## START TEXT EXCERPT

# Can somebody tell me: VOD - how long should it take?



## ergodic (Oct 14, 2010)

We got DTV about two weeks ago. There are two HD DVRs in the network, all connected over DECA with whole-home and Internet. Everything is working fine as far as I can tell.

Except.

How long should it take for VOD downloads to start downloading? Everything I've tried is stuck "download pending" in the playlist. For over 2 days now. My wife wants "Martha Stewart On Demand" (for whatever reason) and I can't get it to work. Per some suggestions I tried removing all VOD downloads, resetting the DVR, recording something, and rescheduling VOD, but it's still been stuck.

I called DTV and asked the question and got basically "it takes as long as it takes." I said: "2 days, 2 years, 200 years, there has to be some timeframe when you know it's not working." To which the previously-nice lady hung up on me. Fooey.

So, how long? I don't even know: do the DTV VOD transmissions come from the satellite on some sort of wait-for-it basis or really on-demand over the Internet? Should they really take several days?


----------



## veryoldschool (Dec 10, 2006)

Welcome to the forum.
It can take "awhile" for VOD programs to show up, but once you have them, clicking on them should start the download fairly quickly.
I've got DECA & a connection to my router and last night selected a show off 1101 and it started in just a moment.
You might try rebooting your router or delete this request and try another show just to see if it will work.

## END TEXT EXCERPT
## START AVAILABLE DATA

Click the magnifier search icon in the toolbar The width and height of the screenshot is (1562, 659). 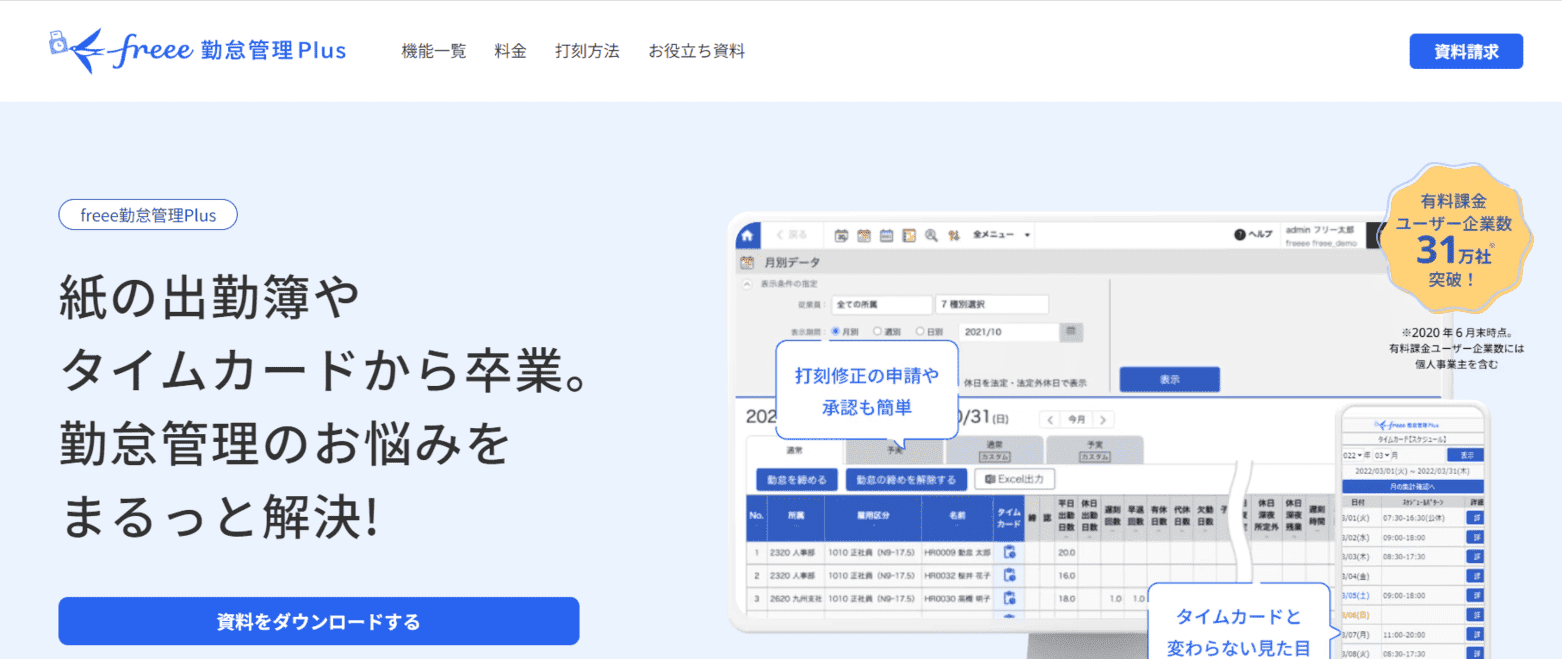[931, 236]
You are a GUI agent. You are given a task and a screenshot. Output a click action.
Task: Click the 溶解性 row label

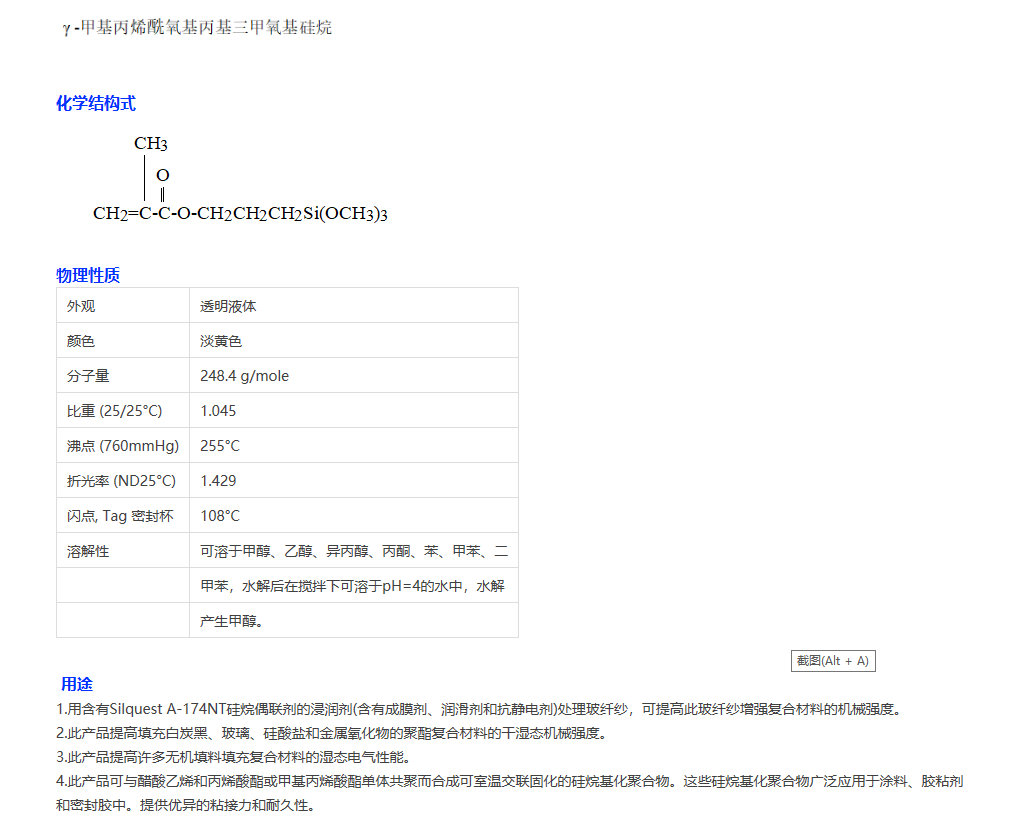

## END AVAILABLE DATA

CHALLENGES
a. Answer these about the VOD forum thread:
(i) How many HD DVRs are in the first poster's network?
(ii) For how long have the downloads been stuck at "download pending"?
(iii) Which channel did veryoldschool select a show from last night?
b. Can you write out the part of the VOD forum thread starting with "Welcome to the" and going on through "it will work."?
c. Can you extend the VOD forum thread from the point where it stops?
The listing is separate material with no connection to the VOD forum thread.

RESPONSES TO THE TASKS
a.
(i) Two
(ii) Over 2 days
(iii) 1101

b.
Welcome to the forum.
It can take "awhile" for VOD programs to show up, but once you have them, clicking on them should start the download fairly quickly.
I've got DECA & a connection to my router and last night selected a show off 1101 and it started in just a moment.
You might try rebooting your router or delete this request and try another show just to see if it will work.

c.
It may not have started because of a mix up between "the list" and what's on the server [ie this recording wasn't there].


----------



## liquidctv (Oct 14, 2010)

If the downloads don't start, it means it's not working. Downloads generally start within a minute and stream at about the speed of the show (~2hrs for a movie, of course it depends how fast your internet is). 

I've seen this a couple times but not enough to know what's causing it. Maybe Network Services (not the same as Network Connection) needs port forwarding through your router on the 2 ports it uses.


----------



## veryoldschool (Dec 10, 2006)

liquidctv said:


> Maybe Network Services (not the same as Network Connection) needs port forwarding through your router on the 2 ports it uses.


"Nope" that has nothing to do with it. Wild goose chase/red Herring.


----------



## ergodic (Oct 14, 2010)

Thanks for your replies. I very much appreciate the help.

Would you know if there a way to reach anyone at DTV who knows/cares anything about this? The nice-then-not-nice-lady in Mississippi I reached was clearly totally clueless and running off some half-understood script (mostly consisting of: "I'm going to put you on hold for two to four minutes.")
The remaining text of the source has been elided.